None of that here. Other SaaS offerings get rid of most of this, but Amazon has taken it to the max. Configuration truly starts at defining the IVR and queues.
What do you lose? From what I can see, weeks/months of setup, and in demand professional services. I’ll take it.
IVR, Queues and Contact Flows
You couldn’t be a contact center vendor if you didn’t come up with your own spin on things accompanied by your own terminology. Amazon Connect uses “Contact Flows” to provide the customer treatment that you do with an IVR and Queues1. If your IVR and queue needs are minimal, one contact flow could do it. But, for anything practical, you’ll be splitting your functionality into many contact flows.
A contact flow looks like this:
Playing with Blocks
Building contact flows is visual, and only visual2. You have a palette of function blocks that you drag onto the page, and you connect the outputs of one block to the inputs of other blocks. Pretty standard stuff. Now, Amazon has opted to make each block do one thing, which helps make things easy to understand. The flip side is that you need to use many more blocks than you might with other builders. In my case, I like to assign variables pretty well every step of the way, so I can capture the customer intent, and so I can quickly track down errors in my flows. This is gonna take me a lot of blocks.
Most blocks have an “error” output, to deal with those rare cases where Amazon Connect messes up. Since system errors aren’t supposed to happen, I treat most system errors with the same “Ooopsie. Please call again” message. (OK, I do use a slightly more professional message than that.)
I prefer to have a default error routine and only wire up the ones that need something different. Instead, with a line from most blocks to the same error routine, it’s rats nest time.
I was going to complain about the lack of zoom on the display. But, this appears to have magically appeared since the last time I looked. The benefits of cloud.
What ISN’T there is undo. OUCH. Likewise, you can duplicate a contact flow, but you can’t duplicate a configured block in a flow.
Controlling the Clutter
A production version of the test case I described here could easily push 1000 blocks. How do you keep that manageable?
Amazon Connect encourages you to break sections into bite size contact flows. When you leave a contact flow, you can enter another.
While this is a good start, it doesn’t go far enough. One contact flow could easily jump to 10 other flows. Trying to keep it straight in my head is impossible, and for one call, I’ll have to flip between umpteen discrete contact flows.
I would prefer to build contact flows that I can INCLUDE within other contact flows – a.k.a. “macros”. I would build major function blocks (e.g. “Initial Greeting”, “Customer Selection”, “Queues”, etc.) and wire those up. Within those macro flows, I would split the next level down into macro flows, and keep doing that until I got down to the actual contact flows. This forces a clear partitioning of function.
IVRs and Queues constantly evolve and change with time to meet changing business needs.

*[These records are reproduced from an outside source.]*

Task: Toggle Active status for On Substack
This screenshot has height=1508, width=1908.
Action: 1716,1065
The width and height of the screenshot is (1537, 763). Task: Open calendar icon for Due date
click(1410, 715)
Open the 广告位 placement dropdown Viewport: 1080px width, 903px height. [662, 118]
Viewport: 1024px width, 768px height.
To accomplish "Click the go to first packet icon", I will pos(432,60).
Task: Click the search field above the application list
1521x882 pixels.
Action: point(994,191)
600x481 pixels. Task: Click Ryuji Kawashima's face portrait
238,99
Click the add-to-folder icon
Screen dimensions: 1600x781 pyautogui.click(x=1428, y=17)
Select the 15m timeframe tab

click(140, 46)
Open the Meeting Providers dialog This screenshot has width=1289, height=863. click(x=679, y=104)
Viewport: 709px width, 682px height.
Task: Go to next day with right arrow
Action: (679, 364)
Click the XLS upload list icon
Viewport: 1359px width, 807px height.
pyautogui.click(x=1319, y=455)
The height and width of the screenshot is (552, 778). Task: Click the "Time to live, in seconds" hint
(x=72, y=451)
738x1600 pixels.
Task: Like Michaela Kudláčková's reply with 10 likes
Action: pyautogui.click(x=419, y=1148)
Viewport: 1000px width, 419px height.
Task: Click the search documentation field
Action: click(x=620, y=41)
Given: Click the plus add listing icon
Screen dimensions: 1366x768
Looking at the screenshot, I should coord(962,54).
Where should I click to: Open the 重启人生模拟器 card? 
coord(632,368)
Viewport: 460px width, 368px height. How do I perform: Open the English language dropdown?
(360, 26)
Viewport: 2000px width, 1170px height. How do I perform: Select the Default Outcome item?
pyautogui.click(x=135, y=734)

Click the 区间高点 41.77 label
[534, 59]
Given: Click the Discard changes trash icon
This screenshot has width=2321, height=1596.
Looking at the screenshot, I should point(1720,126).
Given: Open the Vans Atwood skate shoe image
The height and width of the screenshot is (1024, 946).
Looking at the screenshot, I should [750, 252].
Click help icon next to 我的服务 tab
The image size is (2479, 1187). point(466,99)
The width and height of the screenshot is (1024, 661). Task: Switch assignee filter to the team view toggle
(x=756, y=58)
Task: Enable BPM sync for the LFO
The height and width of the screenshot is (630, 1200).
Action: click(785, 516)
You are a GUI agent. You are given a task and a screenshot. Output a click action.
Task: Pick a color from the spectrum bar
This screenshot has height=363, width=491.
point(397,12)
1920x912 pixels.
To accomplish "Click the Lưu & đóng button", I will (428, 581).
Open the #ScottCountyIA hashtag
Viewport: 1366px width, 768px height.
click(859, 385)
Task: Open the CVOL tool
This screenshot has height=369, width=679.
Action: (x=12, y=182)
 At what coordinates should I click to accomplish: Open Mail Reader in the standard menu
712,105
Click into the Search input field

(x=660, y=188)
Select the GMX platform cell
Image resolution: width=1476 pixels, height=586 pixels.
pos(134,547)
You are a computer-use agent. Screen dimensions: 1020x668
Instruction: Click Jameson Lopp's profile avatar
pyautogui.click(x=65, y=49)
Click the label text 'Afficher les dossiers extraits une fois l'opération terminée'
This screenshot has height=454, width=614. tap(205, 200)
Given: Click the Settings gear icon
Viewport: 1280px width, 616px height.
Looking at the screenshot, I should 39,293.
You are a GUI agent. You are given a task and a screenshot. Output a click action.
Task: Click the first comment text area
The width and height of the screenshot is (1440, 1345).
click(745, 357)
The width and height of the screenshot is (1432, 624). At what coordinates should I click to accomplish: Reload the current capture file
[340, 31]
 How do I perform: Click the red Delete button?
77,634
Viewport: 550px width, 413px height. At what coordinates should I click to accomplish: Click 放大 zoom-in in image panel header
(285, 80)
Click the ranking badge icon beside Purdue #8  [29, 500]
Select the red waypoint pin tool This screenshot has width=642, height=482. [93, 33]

I suspect that there will be more than a few unmaintainable IVR/Queue systems created with Amazon Connect:
- Amazon Connect will be attractive to people with AWS chops but no contact center background3
- There’s a low barrier level to getting started, and an interactive development model that encourages “ready, fire, aim”.
- You need more blocks than other IVR/queue builders for the same functionality
- No macro flows. You can’t nest contact flows into another contact flow
- You have to explicitly wire up everything
- There’s no undo, encouraging the saving of many intermediate safety versions of your contact flows.
I have some thoughts of how I can effectively work within the current constraints, but I have to keep the thinking cap on for a while longer.
1Amazon does have valid reasons for their terminology. They use contact flows for functions that are defined in a different way for other systems (like agent whisper). And, if (when) they add omnichannel functionality, this model can be extended without cracking.
2You can’t break into code within Amazon Connect. There’s no support for VXML. You CAN integrate to external services that can execute code using the built in Amazon Lambda support.
3EVERYBODY new to this space severely underestimates the complexity of contact center and makes dangerous assumptions. I did.